**Try it**
Somewhere below are a line with "For every named target in this 1470×2171" and a later line with "Volunteer (581, 319)". Output exactly those lines and all lines between them.

**Available data**
------------------------

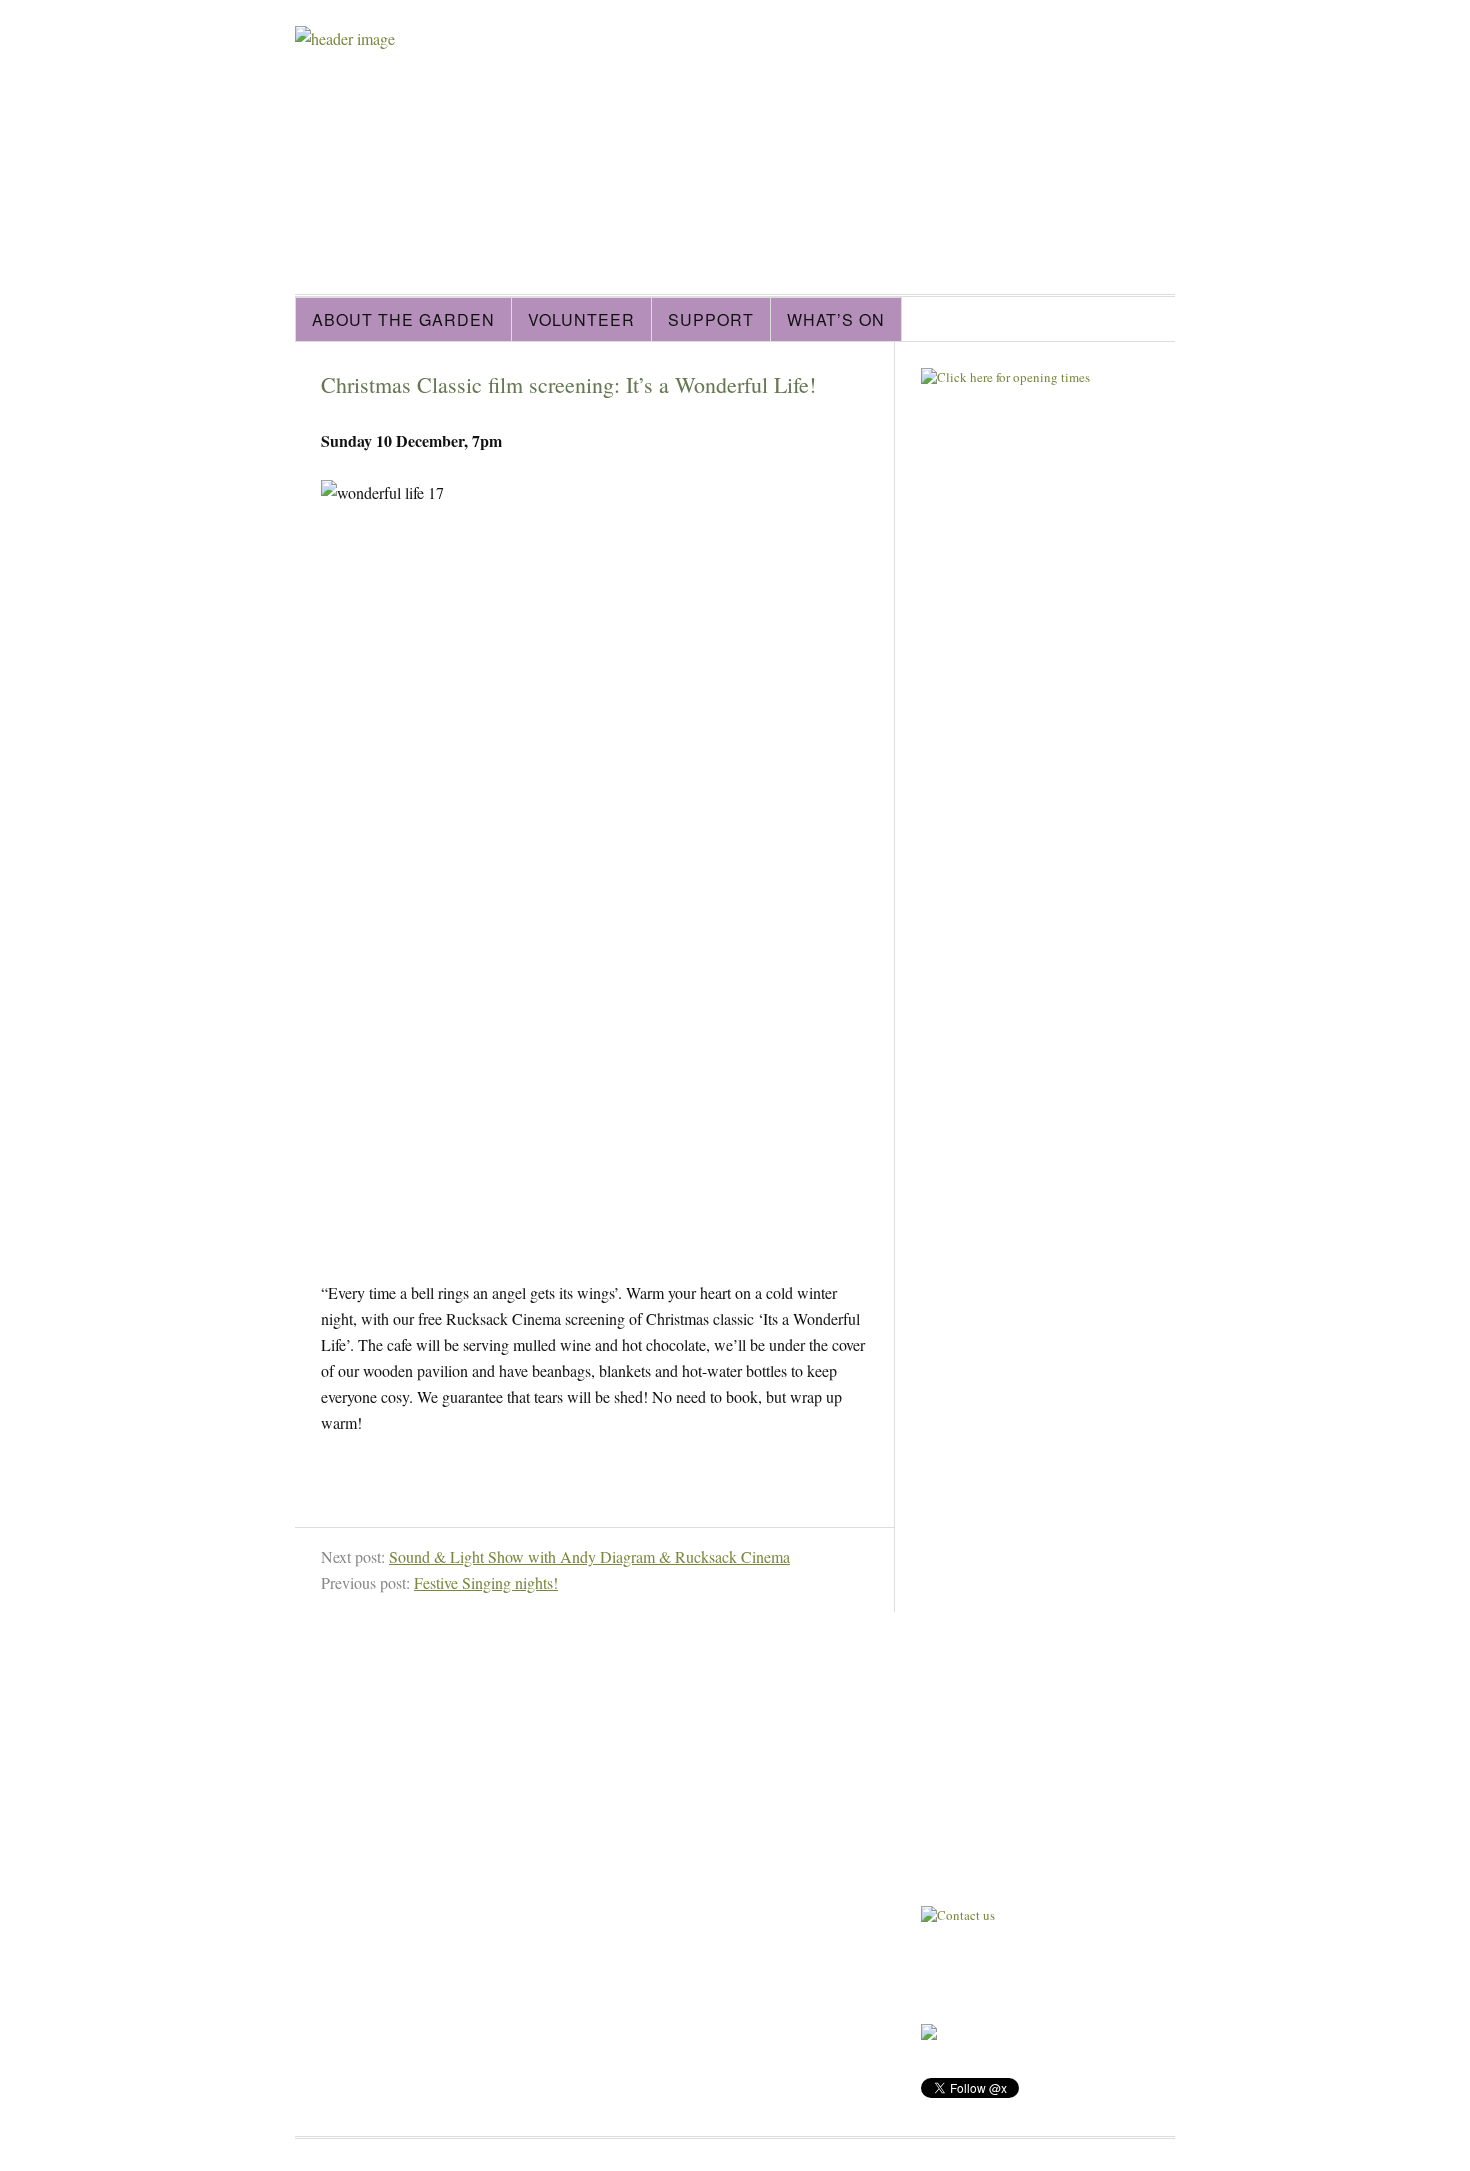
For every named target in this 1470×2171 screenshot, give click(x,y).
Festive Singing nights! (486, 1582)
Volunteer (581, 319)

------------------------

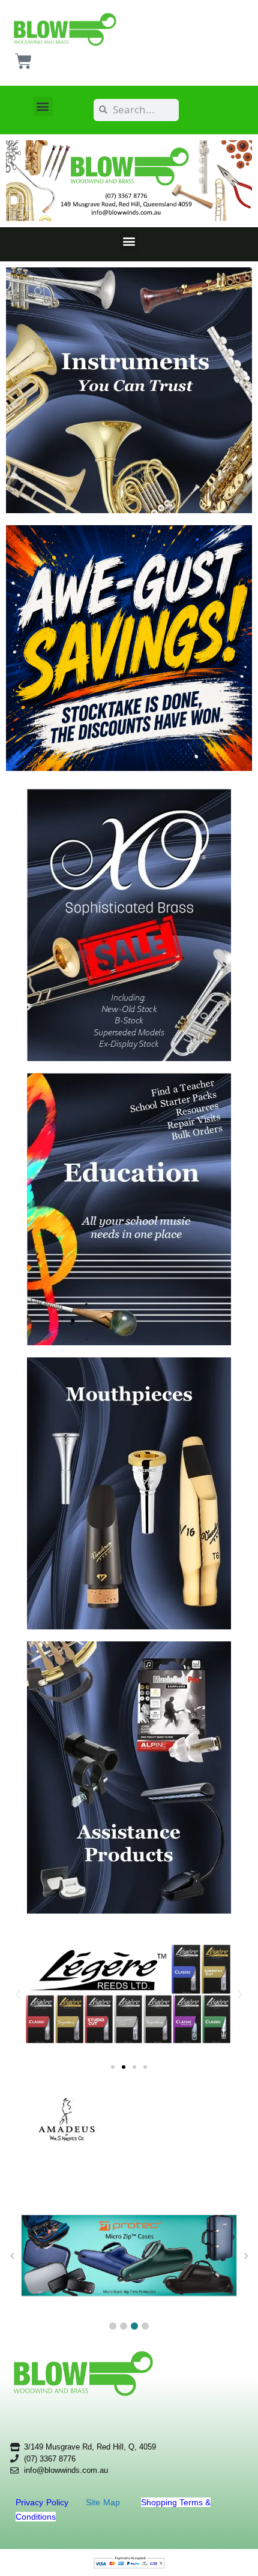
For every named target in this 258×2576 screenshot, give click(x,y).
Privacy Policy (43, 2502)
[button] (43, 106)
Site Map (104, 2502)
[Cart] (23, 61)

------------------------

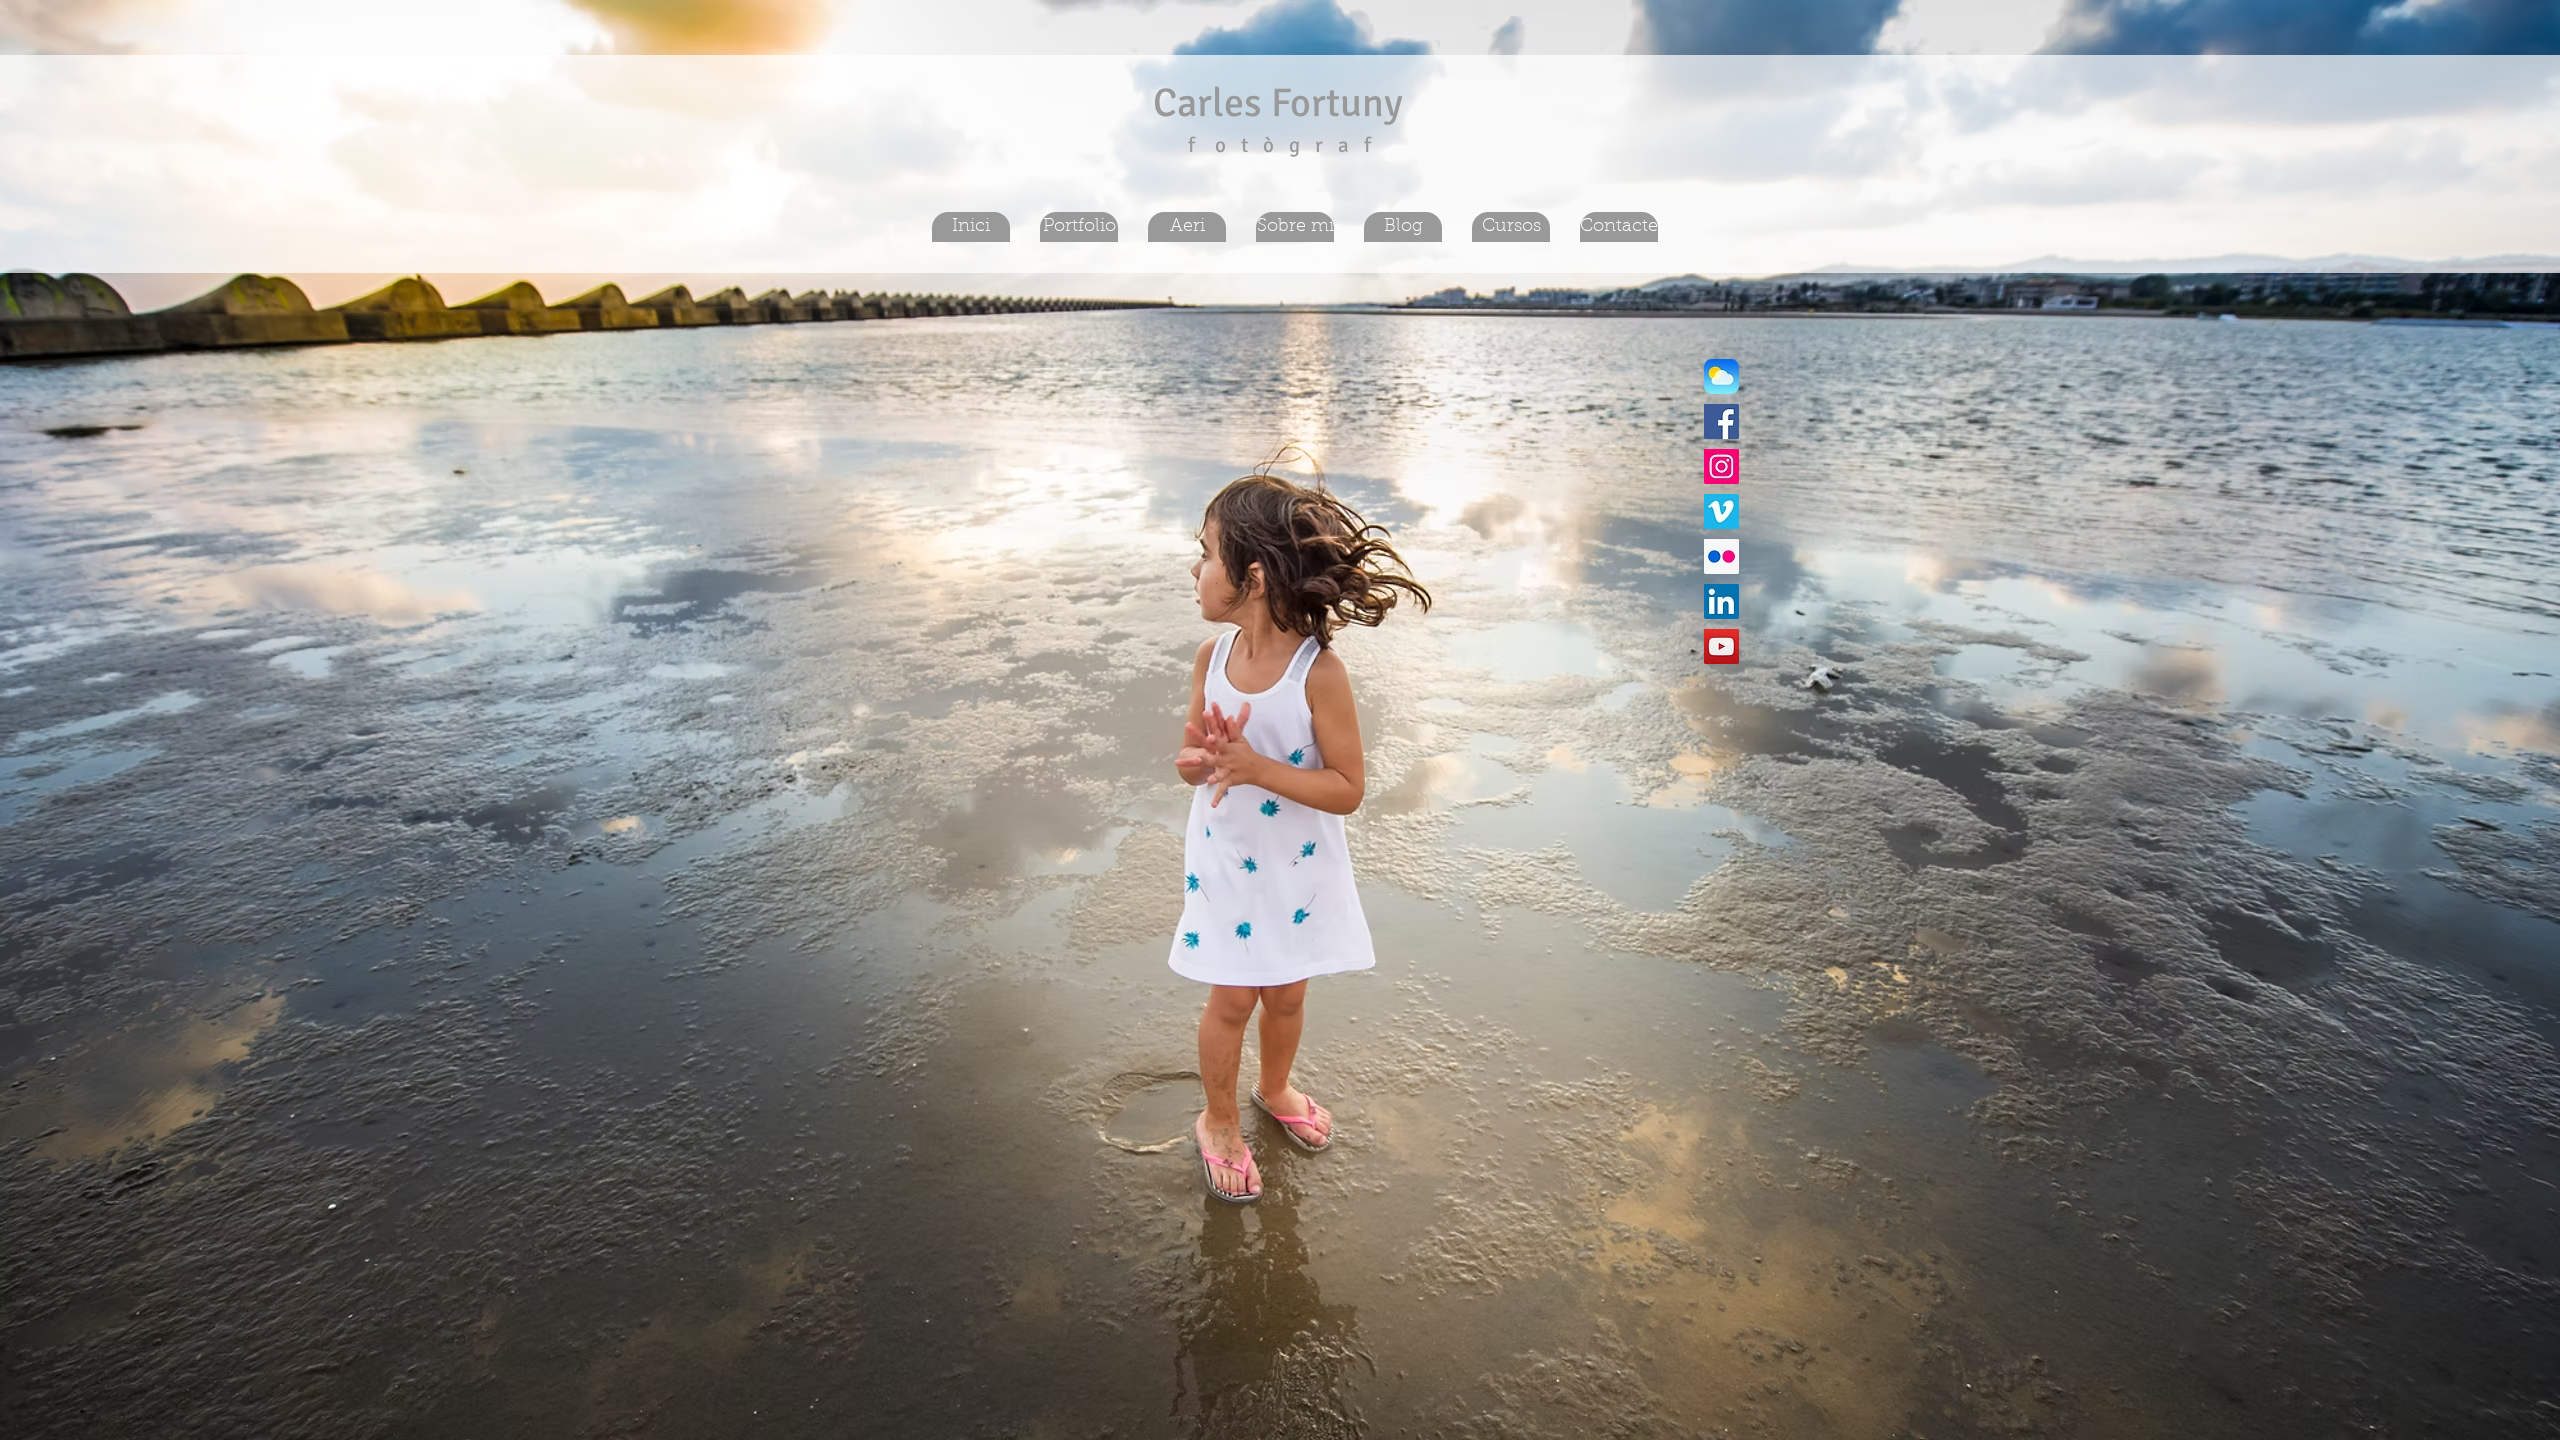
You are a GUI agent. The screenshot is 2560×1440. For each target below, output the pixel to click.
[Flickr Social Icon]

------------------------

**Solved problem**
For every named target in this 1470×2171 screenshot, give click(x,y).
Festive Singing nights! (486, 1582)
Volunteer (581, 319)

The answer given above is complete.